しあわせ

その活動は幸福につながっていますか?

この活動は、幸福にどう貢献できるのか?
これは、「場づくり」の重要な問いです。

あなたは、自分のやっている(やりたい)活動が、

・自分自身の幸福に、どう貢献しているのか?
・そこにかかわる人の幸福に、どう貢献しているのか?
・社会や世界の幸福に、どう貢献しているのか?

ということを、真正面から考えたことはありますか?

幸福につながらない活動に意味なんてある?

多くの“慈善活動”や“社会をよくする活動”があります。

それに取り組むなら、まず「この活動はどう幸福に結びつくのだろう?」という問いかけがあり、その問いへのひとつの解答として、活動への参加があるはずです。

しかし、ファッション化した“社会活動”は、この問いを迂回して、個人レベルでは何も突き詰めないまま、「善いこと」という衣を身にまとっています。

緑を守る=善いこと!
選挙に行く=善いこと!
居場所づくり=善いこと!

もちろん善いことなのかもしれませんが、改めて考えてみて、どこがどう善いのでしょう…? 緑を守ったり選挙に行ったり居場所をつくったりすることが無意味だとか、ましてや悪いことだとか、そういうことではありません。その活動の何がどのように影響して、だれの幸福に、どのようにつながるのか? この問いに対して、自分の頭で考え、自分の言葉で語ってみる必要があるということです。

借りものの“答え”などいらない

その活動が、だれの幸福に、どのようにつながるのか。これを自分の言葉で語ることは、とても難しいことです。簡単には答えがみつかりませんが、それでも掘り下げるべきなのです。

自分の身体を通して自分で感じ、自分で考え、たとえ不完全でも自分の言葉で語ってみる。それは、借りものの“答え”を盲信してあたかもそれが自分の考えであるかのように語るのとは、対極にある態度です。

借りものの“答え”とは、自分ではないだれかの考え、他人の考えです。自分で感じ、考え、掘り下げ、それを周囲に語るという作業は、自分のなかにある「他人の考え」と「自分の考え」を分ける作業です。それは、自分にとっての幸せとは何か、なぜ場をつくるのかを考えることにつながります。

“トレンド”に惑わされない

僕自身、20年以上活動してきて、ずっと問い続けています。

僕が問い続けているうちに、社会はめまぐるしく変わりました。一方から一方へ美しくシフトしたというより、あっちへ行ったりこっちへ行ったりを繰り返し、短い期間だけ通用する“トレンド”が現れたり消えたりしました。

それらかりそめの“トレンド”から、われわれの活動も様々に評価されてきました。ある時期は「そんなのやる意味あるの?」と言われましたし、別の時期は「すばらしい活動をされていますね!」と言われました。

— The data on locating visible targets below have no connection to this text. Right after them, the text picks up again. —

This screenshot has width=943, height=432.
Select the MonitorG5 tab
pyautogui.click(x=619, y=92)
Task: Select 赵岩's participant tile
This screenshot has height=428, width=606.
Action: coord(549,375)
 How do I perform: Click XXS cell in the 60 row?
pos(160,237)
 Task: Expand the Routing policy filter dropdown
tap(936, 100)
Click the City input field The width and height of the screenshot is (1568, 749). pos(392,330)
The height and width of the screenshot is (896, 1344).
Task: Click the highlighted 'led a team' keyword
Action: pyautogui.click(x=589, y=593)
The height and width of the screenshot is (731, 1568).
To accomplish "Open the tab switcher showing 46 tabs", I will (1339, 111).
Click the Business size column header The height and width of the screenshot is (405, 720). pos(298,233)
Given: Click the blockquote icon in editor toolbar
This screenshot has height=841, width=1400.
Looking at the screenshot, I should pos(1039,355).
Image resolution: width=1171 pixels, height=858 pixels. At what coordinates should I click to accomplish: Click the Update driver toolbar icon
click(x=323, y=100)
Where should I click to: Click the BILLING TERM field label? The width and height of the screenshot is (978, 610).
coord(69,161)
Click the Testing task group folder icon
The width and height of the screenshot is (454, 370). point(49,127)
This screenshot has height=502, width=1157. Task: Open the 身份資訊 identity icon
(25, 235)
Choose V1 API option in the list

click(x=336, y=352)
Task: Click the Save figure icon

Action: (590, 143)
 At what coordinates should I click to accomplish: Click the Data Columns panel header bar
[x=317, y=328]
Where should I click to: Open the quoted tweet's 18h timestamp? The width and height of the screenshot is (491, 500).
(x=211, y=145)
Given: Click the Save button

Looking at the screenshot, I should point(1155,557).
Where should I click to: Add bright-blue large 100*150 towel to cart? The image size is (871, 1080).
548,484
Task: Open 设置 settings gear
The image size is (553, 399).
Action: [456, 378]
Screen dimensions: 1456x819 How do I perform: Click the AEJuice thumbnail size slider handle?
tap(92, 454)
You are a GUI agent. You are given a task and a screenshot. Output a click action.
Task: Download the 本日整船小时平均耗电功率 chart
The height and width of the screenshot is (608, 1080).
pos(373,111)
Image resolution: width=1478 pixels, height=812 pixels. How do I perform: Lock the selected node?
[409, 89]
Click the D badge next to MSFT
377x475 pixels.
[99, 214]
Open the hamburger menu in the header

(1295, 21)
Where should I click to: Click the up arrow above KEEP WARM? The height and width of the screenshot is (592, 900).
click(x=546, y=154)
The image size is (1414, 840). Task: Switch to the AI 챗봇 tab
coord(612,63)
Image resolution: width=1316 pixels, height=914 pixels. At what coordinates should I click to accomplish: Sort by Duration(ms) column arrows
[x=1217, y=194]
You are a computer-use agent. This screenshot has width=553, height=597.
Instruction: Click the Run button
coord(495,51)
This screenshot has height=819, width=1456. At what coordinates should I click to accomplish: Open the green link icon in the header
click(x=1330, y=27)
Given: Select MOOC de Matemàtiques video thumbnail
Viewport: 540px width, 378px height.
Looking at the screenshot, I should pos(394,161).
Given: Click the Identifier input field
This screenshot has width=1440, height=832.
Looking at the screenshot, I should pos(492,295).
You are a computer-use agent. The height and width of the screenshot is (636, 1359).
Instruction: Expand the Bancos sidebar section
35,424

でも、こちらはずっと同じ活動を続けているのです。

社会的な“トレンド”は、自分ではなく他人の考えでできています。

社会貢献にも“トレンド”がありますよね。貧しい国の飢餓の問題がさかんに報じられた時期もありました。エコ、震災復興、子どもの貧困、その時期その時期で、“トレンド”のようなものはあります。

でも、そんなことに惑わされないでください。
自分が必要だと思うことをやり、おかしいと思うことはつきつめて考え、だれになんと言われても、やるべきだと思うことをやればいいのです。そのために必要なのは、“答え”のようで、じつは“問い”なのではないでしょうか。

不安定でいいじゃないか

問い続けるという作業は、一定の「不安定さ」を内包しています。

こうかな、やっぱりちがうかな。いや、これで間違いない。完璧だ! でも……、やっぱり、ちがうかもしれない──みたいなことをやっているわけですから、不安定ですよね。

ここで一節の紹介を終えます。